The move by the Democratic National Committee’s rules and bylaws panel on Friday comes as Biden is pressing ahead with his plans to run for re-election in 2024, and wants to reward states that are more demographically diverse and more representative of the Democratic electorate.

Following the South Carolina primary, the next contests will be held in New Hampshire and Nevada, and then in Michigan and Georgia — two vital swing states that Biden won in 2020 after Donald Trump had carried them in 2016 over Hillary Clinton.

“Just like my administration, the Democratic Party has worked hard to reflect the diversity of America — but our nominating process does not,” Biden wrote in a letter to the DNC this week.

“Too often over the past 50 years, candidates have dropped out or had their candidates marginalised by the press and pundits because of poor performance in small states early in the process before voters of colour cast a vote.”

The adoption of the new calendar, displacing an early line-up of nominating contests that has been in place since the 1970s, reflects Biden’s own history in presidential races.

In 2020 he stumbled badly in the Iowa caucuses but scored a decisive victory in South Carolina, which has a disproportionately African-American electorate, after winning the endorsement of Jim Clyburn, the veteran Democratic member of Congress. Biden dropped out of the presidential race in 2008 after a poor performance in Iowa, as Barack Obama stormed to victory.

TASK 1:
Decide whether each statement agrees with the passage on the Democratic primary calendar, answering yes or no and quoting the words that settle it: (a) New Hampshire and Nevada hold their contests right after South Carolina. (b) The early line-up being replaced had been in place since the 1990s. (c) Biden left the 2008 race after a poor showing in New Hampshire.
TASK 2:
Carry on the passage on the Democratic primary calendar from the last sentence shown.
The records that come next were gathered from a separate source.

(Records taken from a dataset)
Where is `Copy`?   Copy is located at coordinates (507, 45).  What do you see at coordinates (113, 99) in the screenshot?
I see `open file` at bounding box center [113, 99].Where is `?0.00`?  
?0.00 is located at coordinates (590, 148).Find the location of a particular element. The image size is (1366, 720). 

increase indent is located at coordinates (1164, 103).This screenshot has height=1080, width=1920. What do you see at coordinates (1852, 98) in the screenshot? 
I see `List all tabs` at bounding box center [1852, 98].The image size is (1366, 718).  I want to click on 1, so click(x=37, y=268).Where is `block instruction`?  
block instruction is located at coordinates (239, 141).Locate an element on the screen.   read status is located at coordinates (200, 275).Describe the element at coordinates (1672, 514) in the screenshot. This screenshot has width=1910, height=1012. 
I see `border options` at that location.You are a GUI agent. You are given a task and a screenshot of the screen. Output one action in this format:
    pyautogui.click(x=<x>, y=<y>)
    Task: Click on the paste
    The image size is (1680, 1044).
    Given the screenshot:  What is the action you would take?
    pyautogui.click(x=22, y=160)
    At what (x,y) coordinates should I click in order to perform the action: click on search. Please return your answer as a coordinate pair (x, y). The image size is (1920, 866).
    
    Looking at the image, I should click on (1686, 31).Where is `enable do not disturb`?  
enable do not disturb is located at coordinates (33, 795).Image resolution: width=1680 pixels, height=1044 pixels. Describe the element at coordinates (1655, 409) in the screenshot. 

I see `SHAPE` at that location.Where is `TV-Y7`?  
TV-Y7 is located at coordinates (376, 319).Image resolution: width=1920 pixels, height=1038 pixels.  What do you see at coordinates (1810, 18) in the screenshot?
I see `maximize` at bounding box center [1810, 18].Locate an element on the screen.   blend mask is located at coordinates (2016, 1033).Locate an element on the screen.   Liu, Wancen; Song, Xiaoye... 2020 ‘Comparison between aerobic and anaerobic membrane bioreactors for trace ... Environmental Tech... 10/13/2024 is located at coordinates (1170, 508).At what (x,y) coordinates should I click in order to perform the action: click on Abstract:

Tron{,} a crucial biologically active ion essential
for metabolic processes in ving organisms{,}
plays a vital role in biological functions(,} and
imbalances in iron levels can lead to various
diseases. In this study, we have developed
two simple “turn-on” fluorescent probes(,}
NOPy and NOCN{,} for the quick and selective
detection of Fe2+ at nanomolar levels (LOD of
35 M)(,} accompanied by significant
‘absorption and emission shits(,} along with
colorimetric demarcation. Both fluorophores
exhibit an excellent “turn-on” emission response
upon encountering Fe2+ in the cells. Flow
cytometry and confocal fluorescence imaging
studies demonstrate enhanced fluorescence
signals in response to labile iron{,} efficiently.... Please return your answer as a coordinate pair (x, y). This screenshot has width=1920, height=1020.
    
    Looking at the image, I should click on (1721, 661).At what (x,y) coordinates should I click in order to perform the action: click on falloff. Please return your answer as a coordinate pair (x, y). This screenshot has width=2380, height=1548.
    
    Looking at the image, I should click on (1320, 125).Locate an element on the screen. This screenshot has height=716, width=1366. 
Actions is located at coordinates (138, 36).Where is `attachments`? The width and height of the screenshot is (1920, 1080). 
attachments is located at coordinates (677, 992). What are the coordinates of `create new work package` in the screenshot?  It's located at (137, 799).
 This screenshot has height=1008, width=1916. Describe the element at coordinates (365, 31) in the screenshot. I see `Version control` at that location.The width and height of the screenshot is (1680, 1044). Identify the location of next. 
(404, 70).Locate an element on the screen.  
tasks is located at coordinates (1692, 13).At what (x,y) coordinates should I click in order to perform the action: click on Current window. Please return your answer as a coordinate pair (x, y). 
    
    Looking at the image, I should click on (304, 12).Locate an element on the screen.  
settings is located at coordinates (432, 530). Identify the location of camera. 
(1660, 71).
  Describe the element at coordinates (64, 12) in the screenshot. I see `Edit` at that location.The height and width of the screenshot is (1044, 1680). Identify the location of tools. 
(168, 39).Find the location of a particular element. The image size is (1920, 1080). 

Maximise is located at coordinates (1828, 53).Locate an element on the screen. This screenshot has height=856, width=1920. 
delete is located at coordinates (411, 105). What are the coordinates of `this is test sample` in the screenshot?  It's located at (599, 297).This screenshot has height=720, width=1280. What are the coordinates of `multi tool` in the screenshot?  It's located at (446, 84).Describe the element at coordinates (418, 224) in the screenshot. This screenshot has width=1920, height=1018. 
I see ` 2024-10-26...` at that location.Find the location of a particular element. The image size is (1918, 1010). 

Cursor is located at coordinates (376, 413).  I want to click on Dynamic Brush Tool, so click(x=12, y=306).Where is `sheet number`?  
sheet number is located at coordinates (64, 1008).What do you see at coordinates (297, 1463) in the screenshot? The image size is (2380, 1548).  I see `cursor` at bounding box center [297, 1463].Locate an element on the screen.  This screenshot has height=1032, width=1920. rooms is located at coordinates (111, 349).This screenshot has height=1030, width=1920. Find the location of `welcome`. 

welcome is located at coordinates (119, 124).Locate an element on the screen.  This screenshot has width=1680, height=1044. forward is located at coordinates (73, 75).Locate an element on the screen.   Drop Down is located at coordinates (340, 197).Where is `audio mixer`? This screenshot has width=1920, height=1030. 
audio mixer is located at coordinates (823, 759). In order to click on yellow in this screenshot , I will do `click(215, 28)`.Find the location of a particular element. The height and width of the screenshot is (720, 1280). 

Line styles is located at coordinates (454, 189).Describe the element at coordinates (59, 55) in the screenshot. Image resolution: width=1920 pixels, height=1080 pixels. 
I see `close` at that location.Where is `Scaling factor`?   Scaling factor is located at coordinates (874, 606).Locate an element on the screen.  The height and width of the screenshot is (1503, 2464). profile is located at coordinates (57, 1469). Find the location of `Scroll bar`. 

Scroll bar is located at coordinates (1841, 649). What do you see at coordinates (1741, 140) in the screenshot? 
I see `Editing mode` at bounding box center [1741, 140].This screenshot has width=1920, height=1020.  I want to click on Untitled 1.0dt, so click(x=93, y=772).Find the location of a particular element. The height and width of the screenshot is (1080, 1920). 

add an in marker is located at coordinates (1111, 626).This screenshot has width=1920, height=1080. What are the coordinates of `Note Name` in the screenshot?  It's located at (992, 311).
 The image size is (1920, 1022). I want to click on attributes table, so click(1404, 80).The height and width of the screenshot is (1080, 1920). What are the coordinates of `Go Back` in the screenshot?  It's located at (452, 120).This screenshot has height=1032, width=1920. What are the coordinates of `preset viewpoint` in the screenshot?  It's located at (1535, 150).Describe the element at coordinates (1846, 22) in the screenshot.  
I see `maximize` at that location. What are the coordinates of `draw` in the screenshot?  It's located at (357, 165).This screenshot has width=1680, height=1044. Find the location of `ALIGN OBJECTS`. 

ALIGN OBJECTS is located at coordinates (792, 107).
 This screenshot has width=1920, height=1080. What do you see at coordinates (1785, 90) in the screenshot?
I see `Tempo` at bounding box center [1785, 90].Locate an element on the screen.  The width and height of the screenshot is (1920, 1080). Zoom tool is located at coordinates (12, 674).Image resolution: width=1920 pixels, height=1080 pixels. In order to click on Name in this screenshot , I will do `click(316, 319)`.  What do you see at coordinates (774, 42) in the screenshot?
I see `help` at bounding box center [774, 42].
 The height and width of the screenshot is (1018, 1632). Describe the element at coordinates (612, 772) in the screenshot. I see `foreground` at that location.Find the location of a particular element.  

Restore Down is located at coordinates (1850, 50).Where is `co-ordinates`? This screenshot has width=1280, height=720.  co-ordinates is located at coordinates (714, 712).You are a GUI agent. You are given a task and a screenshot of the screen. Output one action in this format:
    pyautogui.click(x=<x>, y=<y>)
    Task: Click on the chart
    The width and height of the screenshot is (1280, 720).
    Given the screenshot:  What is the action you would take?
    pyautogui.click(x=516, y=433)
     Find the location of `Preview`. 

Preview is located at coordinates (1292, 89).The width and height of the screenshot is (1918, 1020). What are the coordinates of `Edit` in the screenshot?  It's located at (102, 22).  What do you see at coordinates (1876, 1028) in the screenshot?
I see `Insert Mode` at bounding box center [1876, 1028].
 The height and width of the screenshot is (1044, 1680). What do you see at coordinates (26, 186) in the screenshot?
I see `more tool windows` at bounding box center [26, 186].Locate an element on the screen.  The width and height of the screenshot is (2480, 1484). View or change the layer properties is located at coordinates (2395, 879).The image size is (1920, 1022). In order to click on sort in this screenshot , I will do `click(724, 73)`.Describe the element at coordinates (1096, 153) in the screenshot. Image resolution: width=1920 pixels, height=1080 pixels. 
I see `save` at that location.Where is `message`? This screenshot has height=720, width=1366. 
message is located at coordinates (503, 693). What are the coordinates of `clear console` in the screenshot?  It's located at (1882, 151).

EXERCISE RESULT 1:
(a) Yes: "the next contests will be held in New Hampshire and Nevada"
(b) No: "has been in place since the 1970s"
(c) No: "after a poor performance in Iowa"

EXERCISE RESULT 2:
Speaking at the meeting where the changes were approved on Friday, Jaime Harrison, the chair of the DNC who comes from South Carolina, praised the steps.

“This proposal by president Biden will reflect the strength of America’s greatest asset: our diversity . . . It will continue to make our party and our country stronger and it will elevate the voices who are the backbone of our party,” Harrison said.

But the plan has triggered a backlash in Iowa and New Hampshire among both Democrats and Republicans who see it as an unnecessary attack on an established political tradition. While Iowa has turned decisively to the right in recent years, New Hampshire remains an important swing state in New England that Democrats will want to hold on to.